HNF-1α and endodermal transcription factors cooperatively activate Fabpl: MODY3 mutations abrogate cooperativity

Abstract

Hepatocyte nuclear factor (HNF)-1α plays a central role in intestinal and hepatic gene regulation and is required for hepatic expression of the liver fatty acid binding protein gene ( Fabpl). An Fabpl transgene was directly activated through cognate sites by HNF-1α and HNF-1β, as well as five other endodermal factors: CDX-1, C/EBPβ, GATA-4, FoxA2, and HNF-4α. HNF-1α activated the Fabpl transgene by as much as 60-fold greater in the presence of the other five endodermal factors than in their absence, accounting for up to one-half the total transgene activation by the group of six factors. This degree of synergistic interaction suggests that multifactor cooperativity is a critical determinant of endodermal gene activation by HNF-1α. Mutations in HNF-1α that result in maturity onset diabetes of the young (MODY3) provide evidence for the in vivo significance of these synergistic interactions. An R131Q HNF-1α MODY3 mutant exhibits complete loss of synergistic activation in concert with the other endodermal transcription factors despite wild-type transactivation ability in their absence.
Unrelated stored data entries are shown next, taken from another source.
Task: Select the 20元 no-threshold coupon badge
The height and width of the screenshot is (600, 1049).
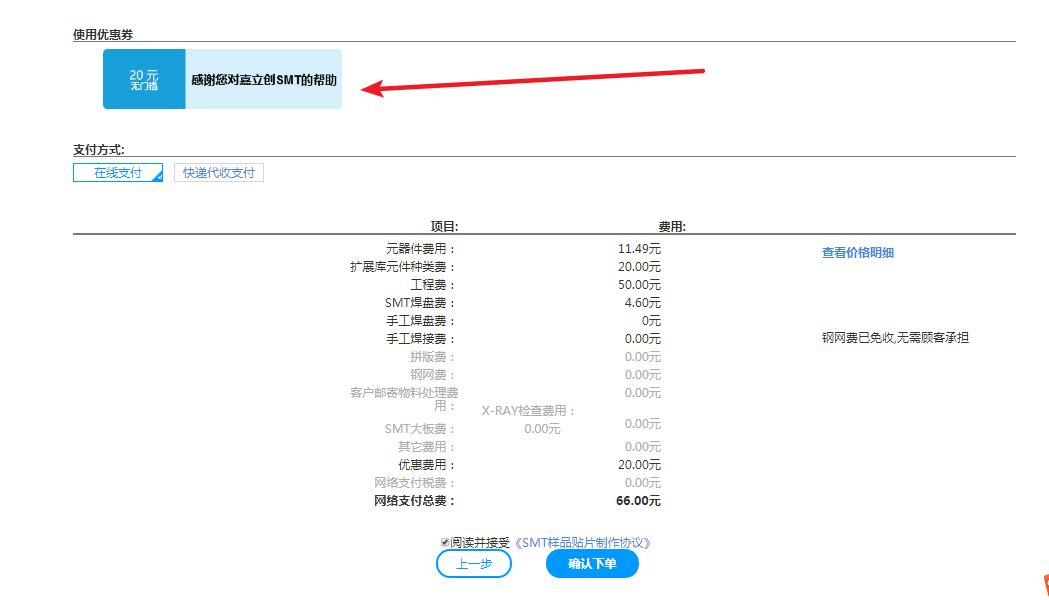Action: (144, 79)
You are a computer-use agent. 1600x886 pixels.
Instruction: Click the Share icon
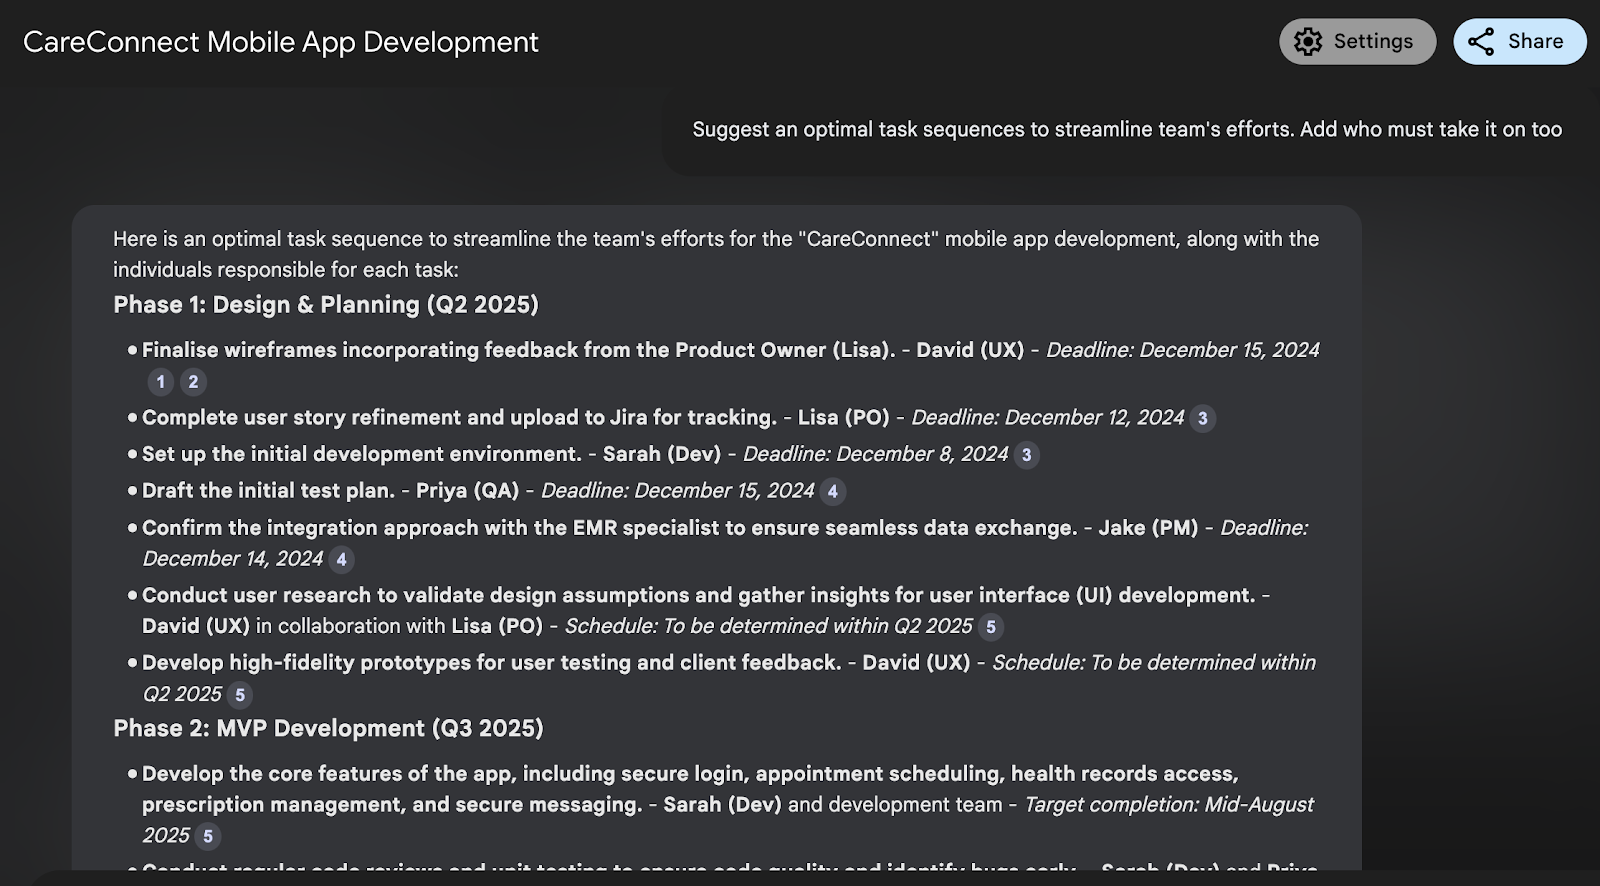click(1481, 41)
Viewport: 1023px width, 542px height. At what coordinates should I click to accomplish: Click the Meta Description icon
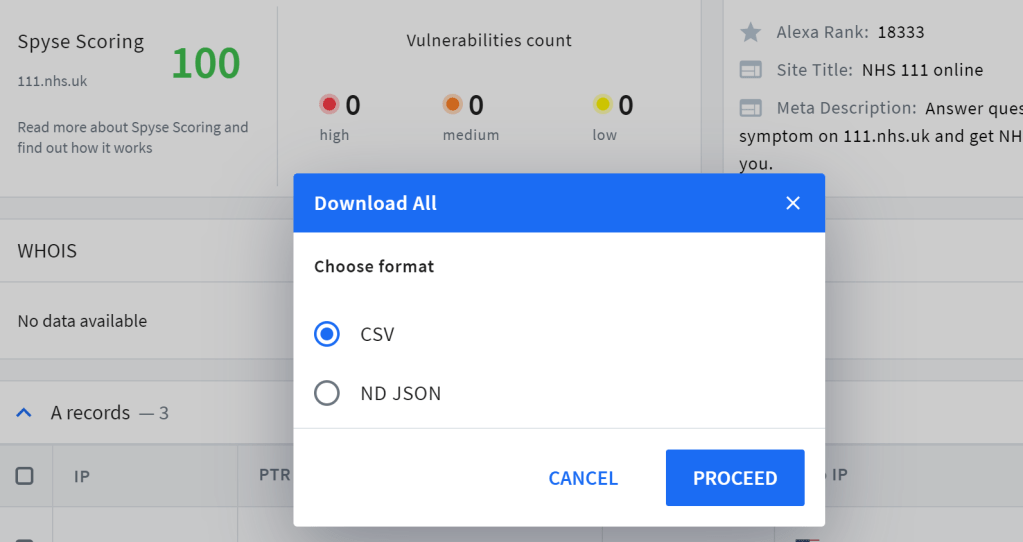click(750, 108)
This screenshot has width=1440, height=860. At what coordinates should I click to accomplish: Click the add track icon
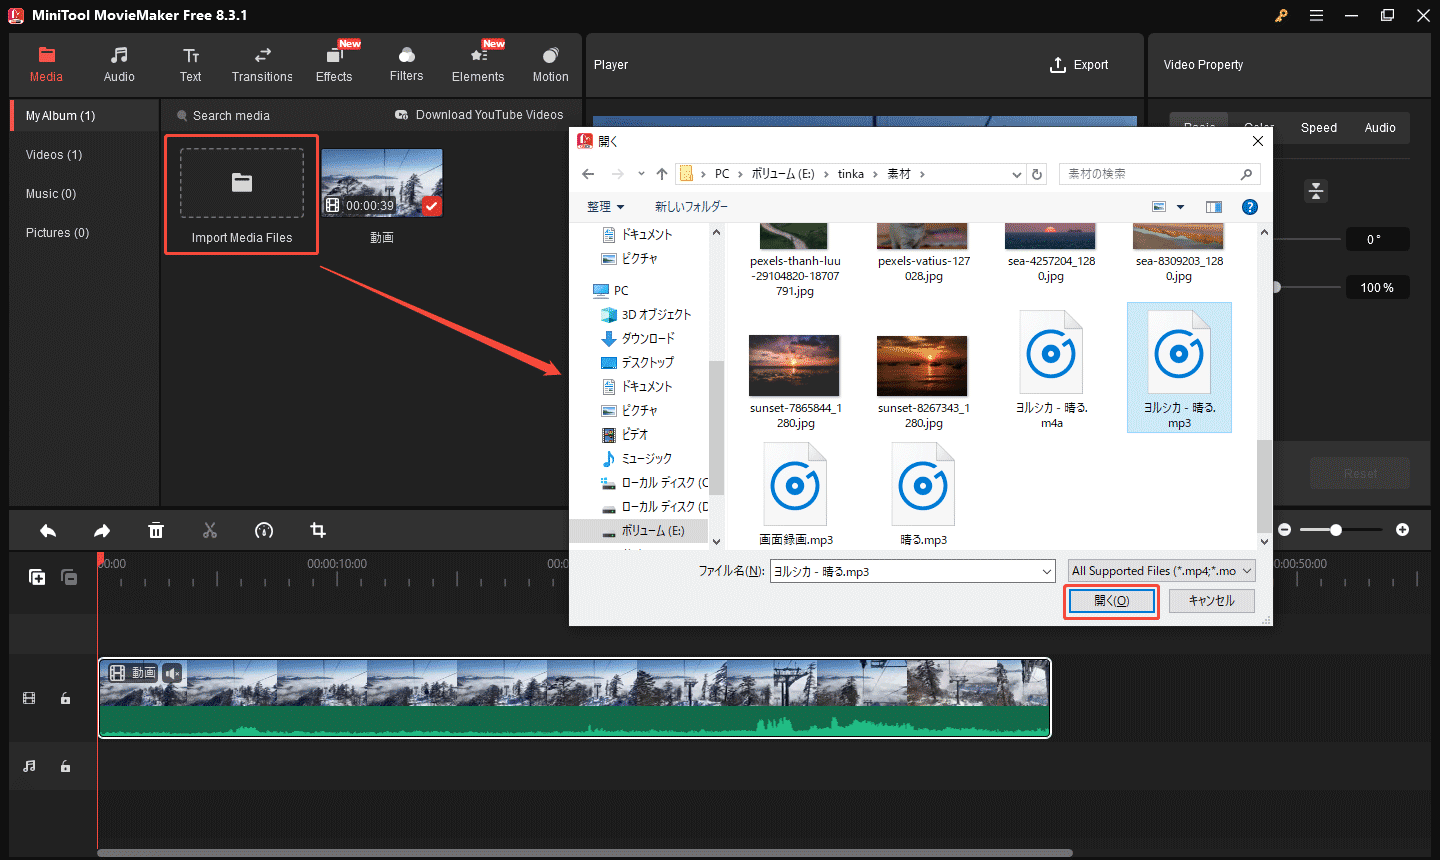[37, 577]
Furthermore, whereas wild-type HNF-1α exhibited pairwise cooperative synergy with each of the other five factors, the R131Q mutant could synergize only with GATA-4 and C/EBPβ. Selective loss of synergy with other endodermal transcription factors accompanied by retention of native transactivation ability in an HNF-1α MODY mutant suggests in vivo significance for cooperative synergy.